Sunday, September 07, 2008

Is the cure worse than the disease?

My oncologist called today. The CT scan showed that I have a brain. :) The radiologist said that my scan was normal although my oncologist thinks that there is some damage on the right side. If there is any, it's within normal parameters. It could be that my brain is healing (does the brain heal?) or that it's old damage from my bike accident 17 years ago. My mammogram was also normal, which is a relief.

I told my oncologist about my teeth and she was quite concerned.
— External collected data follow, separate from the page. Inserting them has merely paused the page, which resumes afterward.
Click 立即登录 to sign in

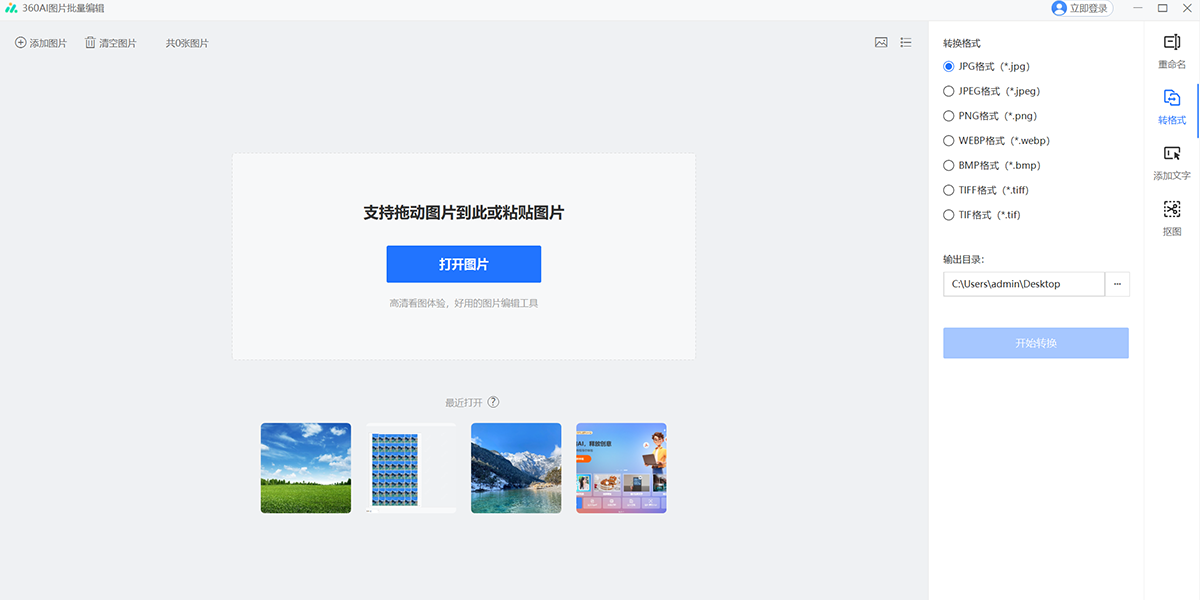(x=1080, y=8)
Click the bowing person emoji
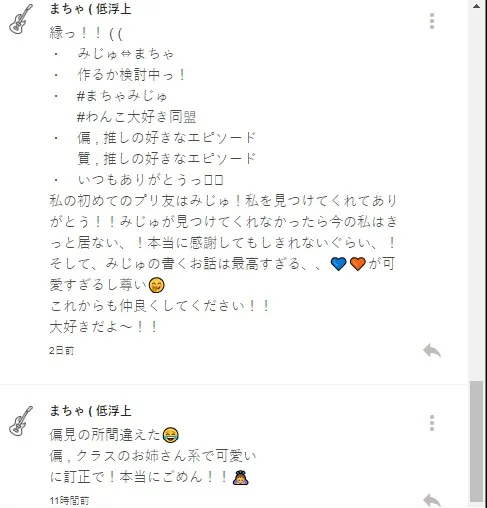 (x=241, y=477)

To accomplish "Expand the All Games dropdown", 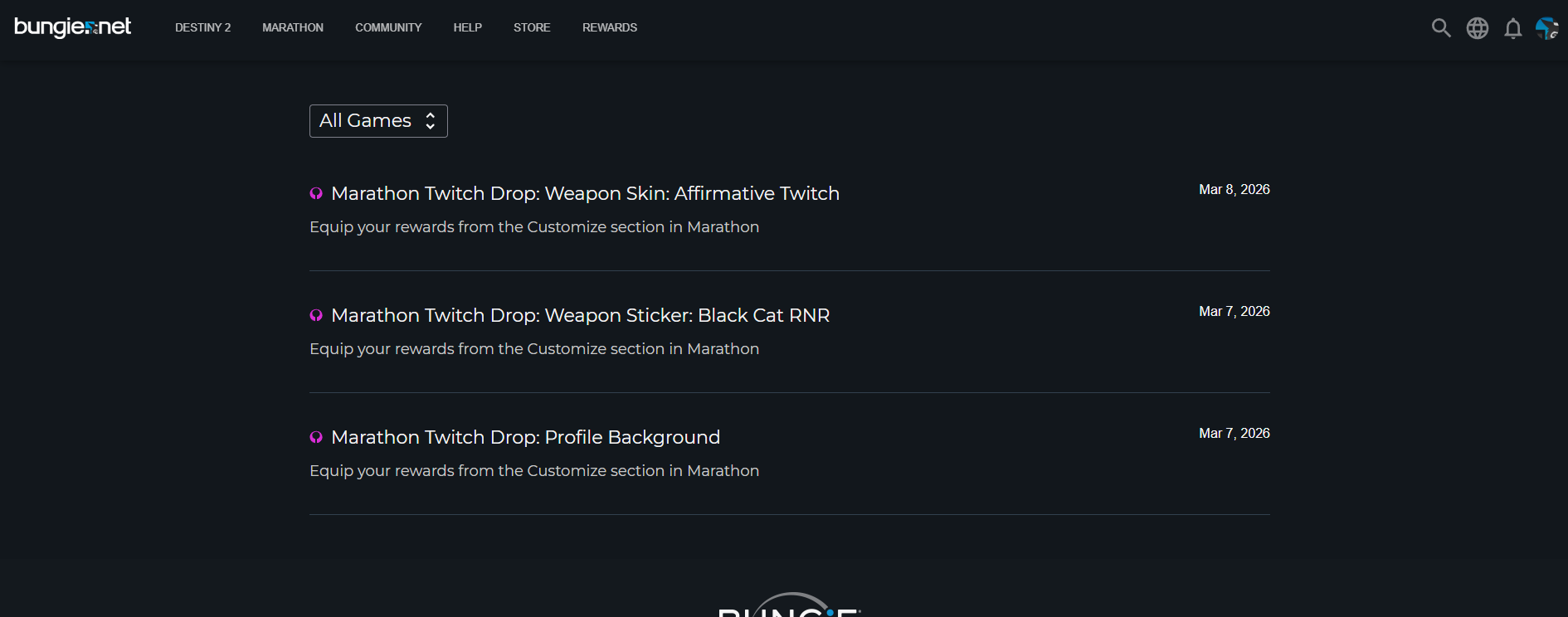I will coord(378,121).
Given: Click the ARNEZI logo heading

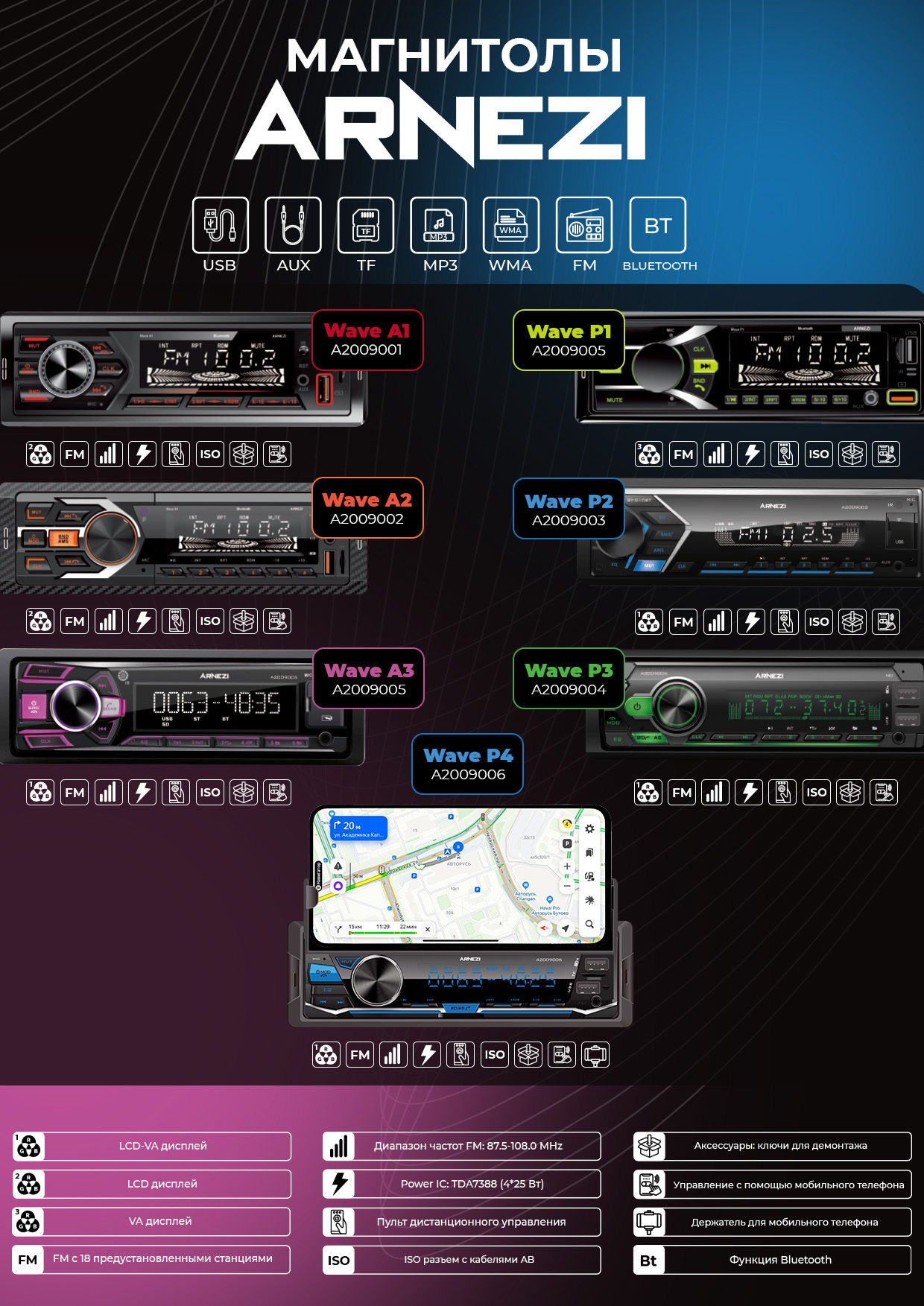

She's cancelled all my Pamidronates until we figure out what's going on because there is a possibility that my teeth are loose due to osteonecrosis of the jaw, a known side effect of the Pamidronate. She said that I might need to see an oral surgeon and that I might need a biopsy to confirm what's going on. It could be that the loose teeth was caused by my fall - that I ground my teeth really hard or else the fall itself caused problems. On Monday, when my dentist comes back, I'll try to get in to see her right away. My oncologist has asked me to keep her posted about what's going on.

Honestly, talking to my oncologist freaked me out a bit. I was already kind of worried about my teeth but hearing my oncologist's concern worried me even more. I very much hope that the problem is trauma-related, although I'm not sure if my teeth can be fixed due to the Pamidronate. It would suck so much for my cancer treatment to leave with me with something that isn't worse than cancer but is still pretty awful.

I saw another doctor today and at the risk of giving you TMI, he diagnosed me with vaginismus. At least the problems I'd been having aren't due to a physical problem and I don't need surgery. I'd rather not have had this problem in the first place, to be honest, but it can be fixed. Part of the solution might involve psychotherapy of some sort as I suspect that this problem is partly in response to the mets diagnosis and the changes in my life because of that. Not to mention the lack of estrogen, which may have played a role in this in the beginning.

Emotionally, I'd say that today was a pretty rough day. It's hard to hear that this problem is an involuntary response that I've developed over time. I know that this situation isn't my fault but at first that's what I thought - that I had somehow done this, or that I had somehow made this happen. I'm feeling better now after a good talk with Ian. I can also say with some authority that if I didn't have mets, I wouldn't have had this problem. So again my cancer treatment has had side effects that affect my whole life.
I never wanted to have breast cancer or mets and I never really wanted to have the cancer affect my life. The fact is that the cancer and its treatment have or are affecting every aspect of my life and I don't like that. Part of me just wants to hide from the cancer and to compartmentalize it over there. Learning to not do that and to take all of these (and other) side effects of treatment in stride is a goal I have. It's hard not to resent the cancer and the treatments for having changed me and my life completely. I wish that the treatment were like it is in science fiction: nanobots kill off the cancer with no lasting side effects. Wouldn't that be nice?

1 comment:

Darling Jee said...

Sending BIGHUG your way. And an email.